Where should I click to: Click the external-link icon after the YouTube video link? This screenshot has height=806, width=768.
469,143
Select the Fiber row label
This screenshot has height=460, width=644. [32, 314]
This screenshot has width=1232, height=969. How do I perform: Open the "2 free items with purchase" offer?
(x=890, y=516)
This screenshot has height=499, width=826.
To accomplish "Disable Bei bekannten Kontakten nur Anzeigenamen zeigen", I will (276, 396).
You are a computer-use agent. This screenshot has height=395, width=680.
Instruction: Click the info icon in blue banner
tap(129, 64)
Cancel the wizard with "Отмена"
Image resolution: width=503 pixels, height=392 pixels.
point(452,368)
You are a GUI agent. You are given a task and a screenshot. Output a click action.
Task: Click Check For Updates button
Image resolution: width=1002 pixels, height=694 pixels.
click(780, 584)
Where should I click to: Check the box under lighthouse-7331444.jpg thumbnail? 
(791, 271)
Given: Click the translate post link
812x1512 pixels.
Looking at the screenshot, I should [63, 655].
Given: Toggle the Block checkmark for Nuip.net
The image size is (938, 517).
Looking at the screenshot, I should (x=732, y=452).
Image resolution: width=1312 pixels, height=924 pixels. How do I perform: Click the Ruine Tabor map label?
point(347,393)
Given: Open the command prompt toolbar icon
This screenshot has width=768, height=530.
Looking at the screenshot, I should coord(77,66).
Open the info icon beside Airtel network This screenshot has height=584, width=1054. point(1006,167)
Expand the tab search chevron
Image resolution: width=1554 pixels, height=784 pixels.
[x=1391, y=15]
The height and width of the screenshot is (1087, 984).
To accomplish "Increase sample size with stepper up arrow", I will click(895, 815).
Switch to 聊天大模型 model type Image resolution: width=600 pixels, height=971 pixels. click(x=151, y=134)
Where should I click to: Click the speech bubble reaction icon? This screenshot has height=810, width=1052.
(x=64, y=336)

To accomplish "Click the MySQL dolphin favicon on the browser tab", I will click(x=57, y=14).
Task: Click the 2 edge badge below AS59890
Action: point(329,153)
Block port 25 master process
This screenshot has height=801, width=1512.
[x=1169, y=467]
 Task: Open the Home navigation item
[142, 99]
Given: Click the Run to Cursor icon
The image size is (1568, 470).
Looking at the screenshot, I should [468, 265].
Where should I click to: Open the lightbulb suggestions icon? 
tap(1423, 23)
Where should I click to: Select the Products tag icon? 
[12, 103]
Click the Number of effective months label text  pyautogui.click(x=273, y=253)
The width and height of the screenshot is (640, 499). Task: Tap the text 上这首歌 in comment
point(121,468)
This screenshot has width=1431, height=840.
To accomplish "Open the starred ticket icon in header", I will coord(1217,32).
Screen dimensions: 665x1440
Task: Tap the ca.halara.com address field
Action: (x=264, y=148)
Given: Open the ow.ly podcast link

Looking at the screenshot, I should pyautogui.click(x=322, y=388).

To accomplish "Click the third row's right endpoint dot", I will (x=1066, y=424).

● YOUR TASK: Bring together every line in the entries that holds the string "agent".

● TASK OUTPUT:
You are a computer-use agent. This screenshot has height=395, width=680.
You are a GUI agent. You are given a task and a screenshot. Output a click action.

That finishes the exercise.